The change in A1C was particularly important. About half of all participants taking the 15 mg dose of tirzepatide across both trials achieved an A1C level below 5.7% – this is the level seen in individuals without diabetes. Among participants taking any dose of tirzepatide across the three trials, more than 80% achieved an A1C below 7%.
Here’s what the three clinical trials studied:
SURPASS-3 was a 52-week randomized, open-label trial, that compared the effects of tirzepatide to insulin degludec in adults with type 2 diabetes. At baseline, participants had an average duration of diabetes of eight years, an A1C of 8.17%, and weighed 207 lbs.
SURPASS-2 was a 40-week head-to-head clinical trial that compared tirzepatide to GLP-1 agonist semaglutide (in addition to metformin) in adults with type 2 diabetes. At baseline, participants had an average duration of diabetes of nine years, an A1C of 8.3%, and weighed 207 lbs.
SURPASS-5 was a 40-week, randomized, double-blind trial, that studied the effects of tirzepatide compared to a placebo in addition to insulin glargine (with or without metformin use) in adults with type 2 diabetes. At baseline, participants had an average duration of diabetes of 13 years, an A1C of 8.31%, weighed 209 lbs, and took 38 daily units of insulin.

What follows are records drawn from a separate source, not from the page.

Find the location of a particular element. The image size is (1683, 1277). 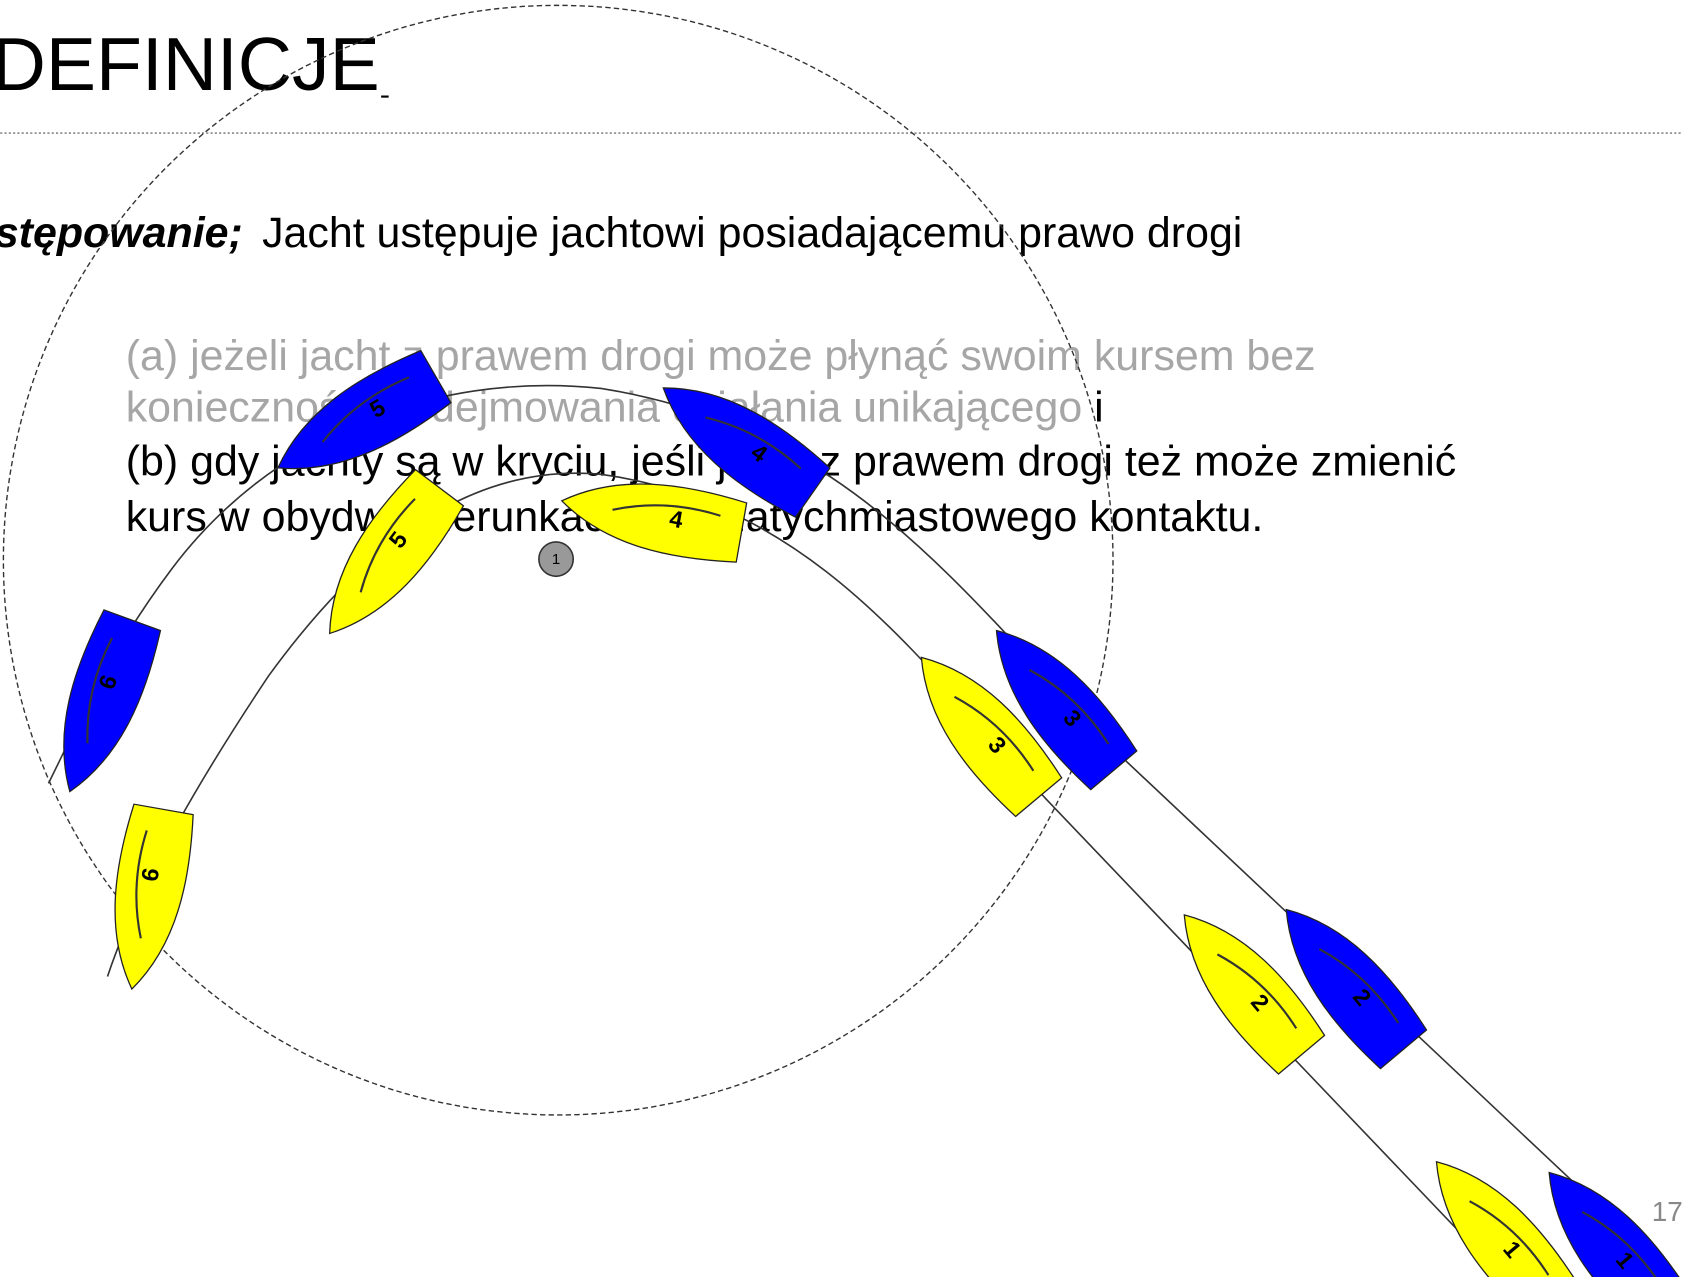

item-a-suffix: i is located at coordinates (1092, 408).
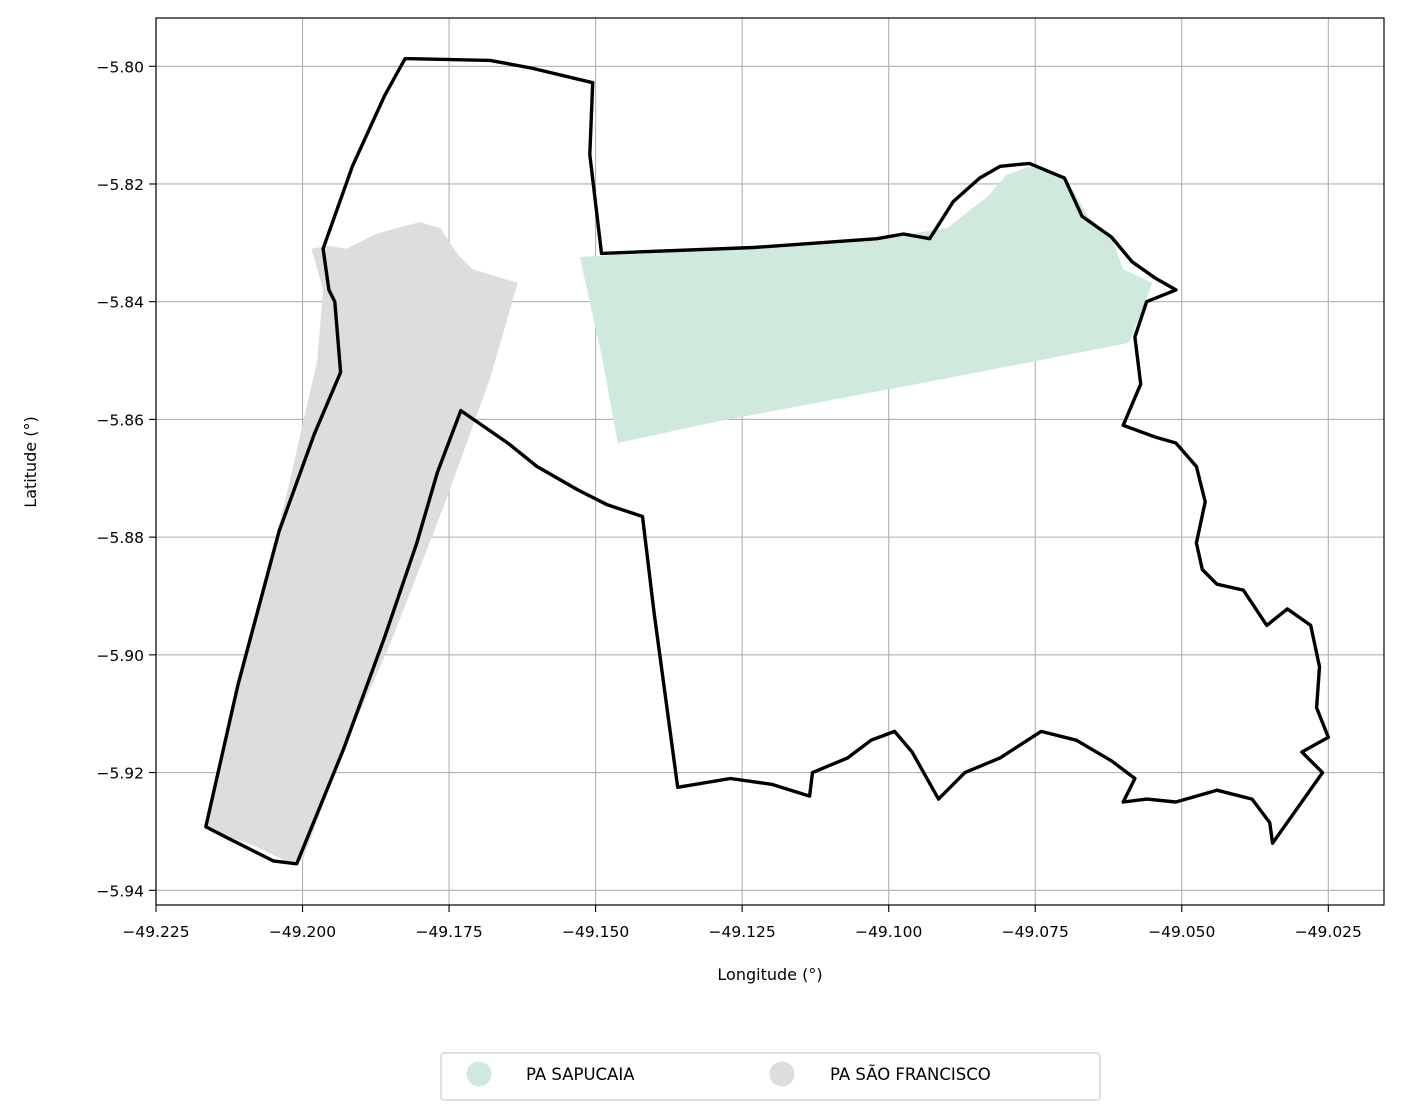  What do you see at coordinates (121, 538) in the screenshot?
I see `y-tick-label: −5.88` at bounding box center [121, 538].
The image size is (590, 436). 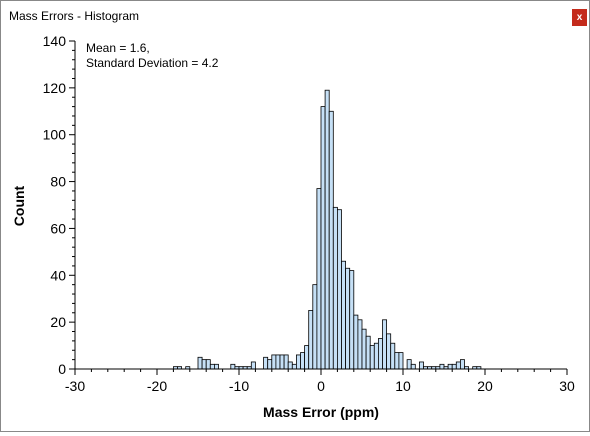 I want to click on y-tick-label: 80, so click(x=58, y=182).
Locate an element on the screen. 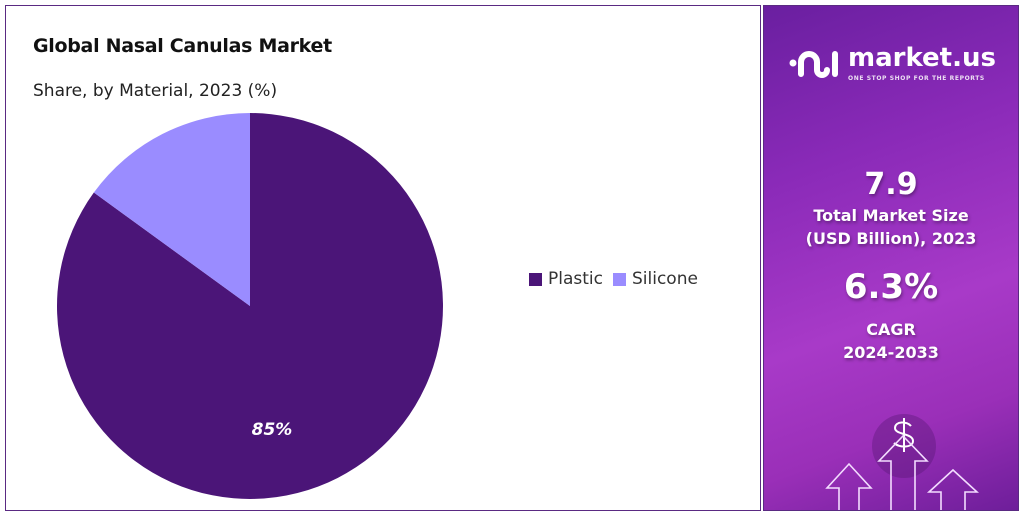  cagr-label: CAGR is located at coordinates (891, 330).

Hypoglycemia (low blood sugar) can be a concerning side effect of new diabetes therapies. However, in SURPASS-3 the tirzepatide group experienced less than one hour a day of hypoglycemia; those on insulin degludec showed almost seven times more hypoglycemia each day. Additional side effects were primarily gastrointestinal; people taking tirzepatide did experience more nausea and diarrhea in both trials, at levels comparable to those of currently available GLP-1 drugs.
While these results are both exciting and promising, tirzepatide has not yet been approved for people with type 2 diabetes. We’ll continue to keep you updated as more results are released.